Many years ago, I enjoyed one of Guy Kawasaki’s first books, “Reality Check: The Irreverent Guide to Outsmarting, Outmanaging, and Outmarketing Your Competition.” In his classical humorous and cynical style, he could reset your dreaming in a moment. Here are ten themes from the book that I think are just as relevant today as they were then:
- The reality of starting. It’s not going to get better – it already is. Startup folks are like medieval monasteries: always convinced that paradise is just ahead or that things only recently got worse.
- The reality of raising money. The closest real-world analogy to raising money is speed dating. That’s right: In five minutes, people decide if they are interested in you, just as in bars and nightclubs. This isn’t right, and it isn’t fair, but it is reality.
- The reality of planning and executing. If you think raising money was the hard part, you’re in for a surprise. Raising money is easy and fun. The real work begins when you have to deliver the results you promised.
- The reality of innovating. Many people think that innovation is easy: You sit around with your buddies and magical ideas pop into your head. Or your customers tell you what they need. Dream on. Innovation is a hard, messy process with no shortcuts.
- The reality of marketing.
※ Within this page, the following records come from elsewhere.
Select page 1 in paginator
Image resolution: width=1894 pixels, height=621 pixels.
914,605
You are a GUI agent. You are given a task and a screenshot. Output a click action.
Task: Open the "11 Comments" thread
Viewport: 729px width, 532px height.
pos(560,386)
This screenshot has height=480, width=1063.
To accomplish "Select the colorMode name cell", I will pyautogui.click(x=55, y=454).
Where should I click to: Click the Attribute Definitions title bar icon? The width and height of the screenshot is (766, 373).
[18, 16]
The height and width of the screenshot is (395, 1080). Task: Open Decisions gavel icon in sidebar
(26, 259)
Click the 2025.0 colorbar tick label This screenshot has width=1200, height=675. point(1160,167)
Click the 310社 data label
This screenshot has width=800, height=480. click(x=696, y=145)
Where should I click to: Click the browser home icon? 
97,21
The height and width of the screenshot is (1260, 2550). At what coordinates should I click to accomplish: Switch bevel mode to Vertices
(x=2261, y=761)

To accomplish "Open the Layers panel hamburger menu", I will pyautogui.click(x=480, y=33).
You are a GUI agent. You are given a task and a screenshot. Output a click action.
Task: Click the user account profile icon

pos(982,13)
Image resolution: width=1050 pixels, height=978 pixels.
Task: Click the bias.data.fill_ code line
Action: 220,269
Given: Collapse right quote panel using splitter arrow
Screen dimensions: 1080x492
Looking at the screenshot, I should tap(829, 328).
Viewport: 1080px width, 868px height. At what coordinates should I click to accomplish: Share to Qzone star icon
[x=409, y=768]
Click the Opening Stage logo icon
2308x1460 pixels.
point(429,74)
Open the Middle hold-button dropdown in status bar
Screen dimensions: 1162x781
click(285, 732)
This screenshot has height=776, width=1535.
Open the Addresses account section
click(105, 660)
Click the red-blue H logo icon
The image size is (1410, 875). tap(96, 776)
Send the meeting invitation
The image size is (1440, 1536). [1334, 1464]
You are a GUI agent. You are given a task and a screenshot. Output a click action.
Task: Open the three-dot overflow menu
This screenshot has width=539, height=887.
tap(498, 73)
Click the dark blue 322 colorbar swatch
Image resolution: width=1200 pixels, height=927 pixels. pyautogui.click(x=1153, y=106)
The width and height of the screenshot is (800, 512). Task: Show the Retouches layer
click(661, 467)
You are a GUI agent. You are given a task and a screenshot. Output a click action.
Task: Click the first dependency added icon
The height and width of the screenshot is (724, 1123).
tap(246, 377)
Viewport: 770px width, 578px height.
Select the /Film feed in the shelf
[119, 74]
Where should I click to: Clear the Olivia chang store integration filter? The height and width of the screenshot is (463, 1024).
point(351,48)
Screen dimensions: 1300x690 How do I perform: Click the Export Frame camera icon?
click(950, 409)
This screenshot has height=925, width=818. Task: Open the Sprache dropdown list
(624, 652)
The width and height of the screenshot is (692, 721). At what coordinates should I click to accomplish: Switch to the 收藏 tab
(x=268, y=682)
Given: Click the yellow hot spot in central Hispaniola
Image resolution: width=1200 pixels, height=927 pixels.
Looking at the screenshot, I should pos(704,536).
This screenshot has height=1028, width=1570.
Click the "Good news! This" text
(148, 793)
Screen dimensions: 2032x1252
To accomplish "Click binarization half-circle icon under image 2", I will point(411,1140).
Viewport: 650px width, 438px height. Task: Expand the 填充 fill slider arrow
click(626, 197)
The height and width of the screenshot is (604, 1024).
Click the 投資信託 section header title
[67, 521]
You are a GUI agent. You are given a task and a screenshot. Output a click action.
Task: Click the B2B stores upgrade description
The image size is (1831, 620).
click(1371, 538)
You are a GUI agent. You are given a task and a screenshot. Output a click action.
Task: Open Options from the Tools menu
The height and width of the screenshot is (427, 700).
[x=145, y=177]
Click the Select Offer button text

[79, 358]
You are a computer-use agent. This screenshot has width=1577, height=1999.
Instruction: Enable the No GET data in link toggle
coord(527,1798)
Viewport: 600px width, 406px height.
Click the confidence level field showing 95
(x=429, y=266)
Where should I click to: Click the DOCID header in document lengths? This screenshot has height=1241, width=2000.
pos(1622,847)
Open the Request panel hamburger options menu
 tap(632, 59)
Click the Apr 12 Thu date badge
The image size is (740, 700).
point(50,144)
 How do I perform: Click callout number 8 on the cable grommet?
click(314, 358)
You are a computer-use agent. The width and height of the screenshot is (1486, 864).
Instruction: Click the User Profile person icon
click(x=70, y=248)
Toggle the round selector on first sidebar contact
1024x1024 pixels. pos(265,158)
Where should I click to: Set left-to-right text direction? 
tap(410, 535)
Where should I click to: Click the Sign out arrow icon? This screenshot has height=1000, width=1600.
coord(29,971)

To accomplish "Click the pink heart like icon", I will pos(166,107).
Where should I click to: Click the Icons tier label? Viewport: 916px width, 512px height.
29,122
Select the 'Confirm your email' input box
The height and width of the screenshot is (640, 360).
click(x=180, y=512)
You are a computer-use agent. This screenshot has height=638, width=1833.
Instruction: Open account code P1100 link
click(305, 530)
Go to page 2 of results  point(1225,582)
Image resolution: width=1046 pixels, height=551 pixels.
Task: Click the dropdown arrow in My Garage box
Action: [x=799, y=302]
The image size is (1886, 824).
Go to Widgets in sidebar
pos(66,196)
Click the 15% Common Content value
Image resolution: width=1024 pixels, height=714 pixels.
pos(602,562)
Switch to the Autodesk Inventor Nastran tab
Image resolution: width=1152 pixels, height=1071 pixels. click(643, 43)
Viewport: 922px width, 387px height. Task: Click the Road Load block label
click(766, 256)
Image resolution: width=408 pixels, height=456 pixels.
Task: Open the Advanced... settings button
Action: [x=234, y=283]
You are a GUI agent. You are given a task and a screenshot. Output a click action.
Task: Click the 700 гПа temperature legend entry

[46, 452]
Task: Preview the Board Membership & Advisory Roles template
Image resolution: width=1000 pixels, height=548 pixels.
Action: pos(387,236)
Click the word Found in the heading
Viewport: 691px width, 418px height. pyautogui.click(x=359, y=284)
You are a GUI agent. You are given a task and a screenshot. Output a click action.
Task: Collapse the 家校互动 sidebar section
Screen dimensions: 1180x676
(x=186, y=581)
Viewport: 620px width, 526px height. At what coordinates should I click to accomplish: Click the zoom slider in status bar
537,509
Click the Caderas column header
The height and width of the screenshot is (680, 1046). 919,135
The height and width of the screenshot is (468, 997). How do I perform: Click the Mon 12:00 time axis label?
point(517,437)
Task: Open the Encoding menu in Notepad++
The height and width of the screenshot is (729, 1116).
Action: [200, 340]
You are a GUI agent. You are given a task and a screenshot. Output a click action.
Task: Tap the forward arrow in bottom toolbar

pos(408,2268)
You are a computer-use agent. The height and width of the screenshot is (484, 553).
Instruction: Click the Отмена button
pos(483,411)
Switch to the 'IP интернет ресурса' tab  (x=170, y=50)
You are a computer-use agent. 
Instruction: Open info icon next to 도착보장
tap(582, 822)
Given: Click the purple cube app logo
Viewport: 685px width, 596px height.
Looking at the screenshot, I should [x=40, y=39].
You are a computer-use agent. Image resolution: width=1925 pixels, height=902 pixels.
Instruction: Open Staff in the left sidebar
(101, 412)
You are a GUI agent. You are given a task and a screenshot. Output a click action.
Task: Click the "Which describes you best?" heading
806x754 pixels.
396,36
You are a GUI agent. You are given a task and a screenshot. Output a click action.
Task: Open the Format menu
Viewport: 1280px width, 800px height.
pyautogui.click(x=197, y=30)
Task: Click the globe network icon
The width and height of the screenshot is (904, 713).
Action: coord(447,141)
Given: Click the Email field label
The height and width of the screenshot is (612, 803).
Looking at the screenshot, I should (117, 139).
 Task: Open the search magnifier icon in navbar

Everybody wants to do the fun stuff: shuck and jive with the beautiful people, and create fun marketing campaigns. More accurately, marketing is the process of convincing people that they need your product. That’s not so easy or fun.
- The reality of communicating. Entrepreneurship is an outward-focused activity. It requires that you communicate with others in all the modern modes. Every one is a skill you need to master. All it takes is reading this book and practicing for twenty years.
- The reality of competing. If you don’t compete with anybody for very long, it may mean that you’re trying to serve a market that doesn’t exist. The question of defensibility is one of the toughest for an entrepreneur to answer. A good answer is not to stop moving.
- The reality of hiring and firing. These are black arts for most people. Few people are trained for either, and most depend on their gut. They believe they won’t make hiring mistakes, so will never have to fire anyone. Wrong; and mistakes hurt people and you.
- The reality of working. In the beginning, startups are like a clean sheet of paper: nothing but opportunity and upside with a chance to make meaning and change the world. Then the reality of work sets in. Building a success is hard – damn hard, actually.
- The reality of doing good. At the end of one’s life, you are measured not by how much money you made, but by how much you’ve made the world a better place. Successful entrepreneurs often switch to non-profits and social entrepreneurship for real impact.
Of course, there is much more, but I think you get the idea. I also hope these themes don’t send a totally negative message because the book is funny as well as thought-provoking. I do believe we all need reality checks to face our challenges head-on, so that we can deal with them and survive, rather than just float along in the clouds until our dreams evaporate.